Philadelphia Is the Latest City to Team Up with Funders on Digital Equity in Schools

Colleen Michaels/shutterstock

Colleen Michaels/shutterstock

Philadelphia has become the latest major city to announce its schools will open virtually and that it has formed a public-private partnership to provide low-income K-12 student households with free internet access and devices. 

The two-year, $17.1 million partnership, named PHLConnectED, will cover up to 35,000 low-income households and serve students from traditional public schools, charter schools and private schools. The effort will also provide digital skills training and tech support for families. PHLConnectedED follows on the heels of news announced by the School District of Philadelphia, the eighth-largest in the nation with more than 132,000 students, that it would reverse course and open the new academic year with remote learning. Last month, officials said it would adopt a hybrid model. Its school year starts September 2.

Philanthropy Mobilizes Around Remote Learning

Philadelphia joins the list of large school districts pivoting as 17 out of the 20 largest school districts in the nation have announced decisions to reopen through all-remote learning. It is also the fourth major city to unveil a public-private partnership that has raised millions to bridge the digital divide for low-income students over multiple years, following a $50-million venture between the City of Chicago and local funders revealed last month and a $10 million gift from Twitter co-founder Evan Williams and his wife, Sara, to provide devices, internet access and tech support to students in the San Francisco Unified School District. Inside Philanthropy also reported previously that businesses and funders in Detroit donated $23 million to provide 51,000 public school students with devices and connectivity before the end of the school year.

Most of the funding for PHLConnectED, $11 million, comes from philanthropy. The Comcast NBCUniversal Foundation contributed $7 million, and the Lenfest Foundation, the Neubauer Family Foundation, the Philadelphia School Partnership, and the William Penn Foundation donated $1 million apiece. The City of Philadelphia is giving $2 million from CARES Act funding. The remainder of the cost will be divided among the school district, charter schools, private schools and other sources. Comcast is one of two internet service providers participating in the Chicago venture.

The estimated figure of 35,000 students was based on census tract data, a survey of families the School District of Philadelphia conducted, and the customer lists of the largest internet service providers in the city.

Elliot Weinbaum, program director at the William Penn Foundation (read our coverage of the foundation’s work in early childhood education during the crisis), said PHLConnectED has been in the works since the end of the previous academic year. The program underlines a fast-growing reality: More and more schools are wary of reopening physically with the great deal of uncertainty that accompanies it.

“Schools want to plan for the most effective instruction they can deliver,” Weinbaum says. “And right now, the most certain option seems to be a virtual one.”

Trying to Close a Persistent Digital Divide

There are many inequalities within education, but none more urgent right now than the digital divide. The pandemic has accelerated progress in an area that has lagged for years with much more work still to be done. Schools are being forced to race against the clock to prepare their neediest students for continued online learning. 

Weinbaum is hopeful about the efficacy of public-private partnerships in getting students connected at last.

“One of the things that the crisis did in many spheres is highlight the tremendous inequities that exist, certainly in our educational system. Internet connectivity is one glaring example of this. It’s a place where philanthropy and government can work together and figure out how to address that inequity. I hope there will be other areas that we work together in similarly. Certainly under current conditions, and probably future ones, the internet is as essential to student learning as effective transportation and high-quality textbooks.”

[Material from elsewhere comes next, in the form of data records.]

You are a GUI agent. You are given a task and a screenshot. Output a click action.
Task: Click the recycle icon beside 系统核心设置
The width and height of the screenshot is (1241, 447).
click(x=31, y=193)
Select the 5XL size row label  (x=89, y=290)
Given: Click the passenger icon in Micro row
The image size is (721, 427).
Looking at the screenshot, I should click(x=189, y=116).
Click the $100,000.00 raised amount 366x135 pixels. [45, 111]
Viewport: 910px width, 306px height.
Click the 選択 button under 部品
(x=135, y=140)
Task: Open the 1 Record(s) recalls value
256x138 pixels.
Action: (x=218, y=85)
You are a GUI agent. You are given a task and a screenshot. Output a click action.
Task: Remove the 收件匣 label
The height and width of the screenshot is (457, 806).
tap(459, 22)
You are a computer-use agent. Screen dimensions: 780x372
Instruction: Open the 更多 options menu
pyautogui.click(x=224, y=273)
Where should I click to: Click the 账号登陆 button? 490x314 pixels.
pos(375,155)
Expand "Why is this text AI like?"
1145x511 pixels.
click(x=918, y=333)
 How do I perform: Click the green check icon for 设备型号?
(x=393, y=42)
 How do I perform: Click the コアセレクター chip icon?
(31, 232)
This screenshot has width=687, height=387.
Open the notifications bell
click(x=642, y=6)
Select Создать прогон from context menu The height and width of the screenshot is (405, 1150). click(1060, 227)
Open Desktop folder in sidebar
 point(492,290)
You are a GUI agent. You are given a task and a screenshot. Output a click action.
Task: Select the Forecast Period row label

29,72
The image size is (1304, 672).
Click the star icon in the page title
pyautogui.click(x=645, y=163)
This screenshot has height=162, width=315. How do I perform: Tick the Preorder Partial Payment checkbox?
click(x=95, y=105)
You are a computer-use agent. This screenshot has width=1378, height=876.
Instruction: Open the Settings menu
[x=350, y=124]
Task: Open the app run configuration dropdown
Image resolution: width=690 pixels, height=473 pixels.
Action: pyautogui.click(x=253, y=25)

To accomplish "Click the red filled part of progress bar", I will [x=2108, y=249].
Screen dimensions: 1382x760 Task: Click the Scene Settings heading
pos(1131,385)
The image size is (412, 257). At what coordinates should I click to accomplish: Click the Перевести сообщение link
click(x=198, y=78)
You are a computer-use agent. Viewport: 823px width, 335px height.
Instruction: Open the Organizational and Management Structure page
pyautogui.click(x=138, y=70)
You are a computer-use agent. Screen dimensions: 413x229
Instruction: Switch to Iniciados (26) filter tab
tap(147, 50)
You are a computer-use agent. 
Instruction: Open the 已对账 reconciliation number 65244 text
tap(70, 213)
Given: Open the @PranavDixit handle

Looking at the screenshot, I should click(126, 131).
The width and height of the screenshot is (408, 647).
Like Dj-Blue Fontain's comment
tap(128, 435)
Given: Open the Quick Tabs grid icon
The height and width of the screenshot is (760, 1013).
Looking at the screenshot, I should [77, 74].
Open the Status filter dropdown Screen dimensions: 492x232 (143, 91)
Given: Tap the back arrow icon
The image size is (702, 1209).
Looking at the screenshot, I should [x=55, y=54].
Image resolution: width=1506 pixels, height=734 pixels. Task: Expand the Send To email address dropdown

As the pandemic rolls into a fifth month, the starkness of the digital divide grows ever greater. What was already a severe problem before the coronavirus outbreak is now a national emergency within education. Local governments and funders are collecting data and generating creative solutions together in the absence of coordinated federal assistance. 

Weinbaum is careful to point out that two years of free internet access is but a first step.

“Our efforts locally and Chicago’s efforts similarly will meet this need for the next couple of years. And together, we’re going to have to continue to work on figuring out a long-term solution to this issue. We're just at the start of it. But we need a permanent solution.”

If funders can rally around one area, it would be this one. Localities have done all the legwork of contacting families and looking at data. What they need is money and influence in the hopes of elevating the digital divide as a national priority.